Clearly, the focus should not be on “factories” per se but on growing “capabilities” such as “design thinking”, “fabrication systems”, “standards conformity”, “modularity”, “six sigma” etc etc. that are cross-cutting in their effects and can boost productivity and efficiency across enterprises, whether in the manufacturing or services sector?
What is the point of scrambling around looking for subsidies to hand over to 254 manufacturing establishments on dubious criteria (how exactly did the current list of 79 “beneficiaries” come to be?) when we already have nearly 100,000 factories that are struggling to create jobs?
Even if you disagree with my conclusions, you surely would not argue that these are matters undeserving of much more debate than we have seen to date, would you? Would you call passionate suggestions for the improvement of the basic foundations of the 1D1F policy “substanceless”?
The Century Bond Saga
The Government of Ghana is mulling the issuance of 100-year bonds to finance important infrastructure projects.

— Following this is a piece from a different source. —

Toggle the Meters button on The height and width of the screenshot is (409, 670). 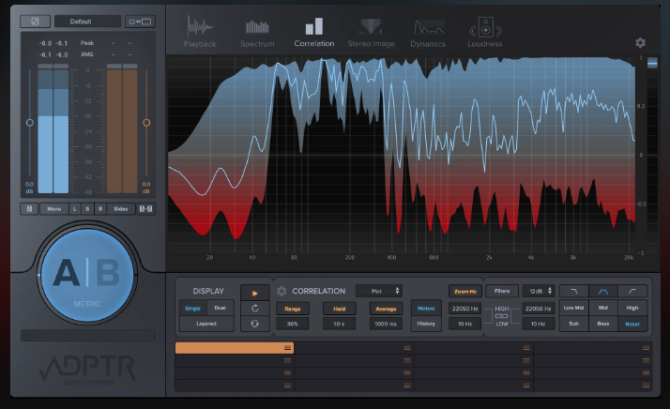(x=426, y=308)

The long maturity of these proposed instruments is being presented as beneficial for our debt sustainability.
Because Ghana’s public borrowing has consistently exhibited an “upward sloping yield curve”, we can be sure that this bond would be more expensive than the 30-year bonds we have been issuing. That is to say, instead of the 8.627% we paid for the latest 30-year bonds we issued, we may end up paying in excess of 10% for the coupon rate.

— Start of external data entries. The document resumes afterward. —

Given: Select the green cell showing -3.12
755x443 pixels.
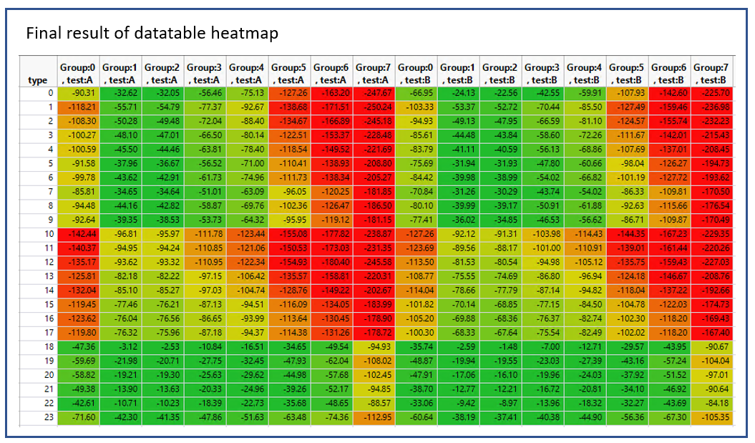Looking at the screenshot, I should point(121,346).
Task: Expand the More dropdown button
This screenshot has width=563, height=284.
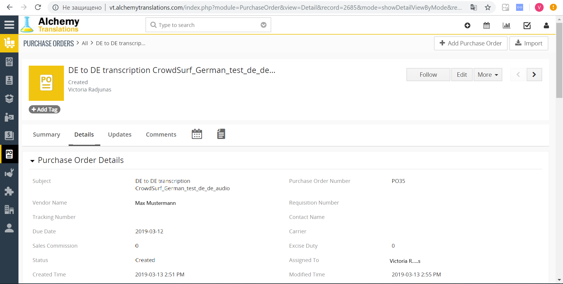Action: coord(488,75)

The impression one gets from reading government analysis of the proposed arrangement, at least from the snippets in which such analysis is usually dispensed in Ghana, is that by deferring payment of the principal for a hundred years, we automatically improve debt sustainability.
This “benefit”, unfortunately, is plainly ephemeral since our practice has been to “refinance” the bulk of our debts with new borrowing when the principal comes due. In that sense, our current long-term borrowing strategy amounts to a chain of debts, the character of which is not that dissimilar from the super-long-term arrangement we are currently proposing.
The difference – the very critical difference - however, is that we do not lock in interest rates for ridiculous lengths of time, and in recent rounds of refinancing we have been able to benefit from improved terms due to positive changes in the market.
A counter-argument that would most certainly be made is that we can embed a call provision in the bond-enabling us to refinance when rate conditions improve. Sure we can, but “callables” always come at any additional cost and they are almost never at-will, thereby limiting their flexibility.
The fact that routine debt servicing has been a bigger problem for us than principal redemption counsels against the use of super-longterm borrowing measures if it also means higher rates.
Once again, there could be alternative views justifying a completely different framing of the issue than that presented here, but who in their right mind can argue that:
We have had anything approaching a serious debate on this matter of a century bond;
Or that such a debate, exposing as many flaws in the design of the inchoate policy as possible, can be anything other than salutary for Ghana through the learning outcomes it can induce?
Why should criticisms, scrutiny, fault-pointing, flaw-probing, and even passionate disagreements over the direction of state policy as exemplified in the above two mini case studies excite anything other than careful examination among Ghanaian policymakers? Why should any President feel that these kinds of criticisms are distractions in the way of progress to be paid little heed or dismissed as “attacks” and “bombs” of “little substance”?
Would you consider it presumptuous if I were to say that President Akufo-Addo been grossly unfair to Ghanaian think tanks?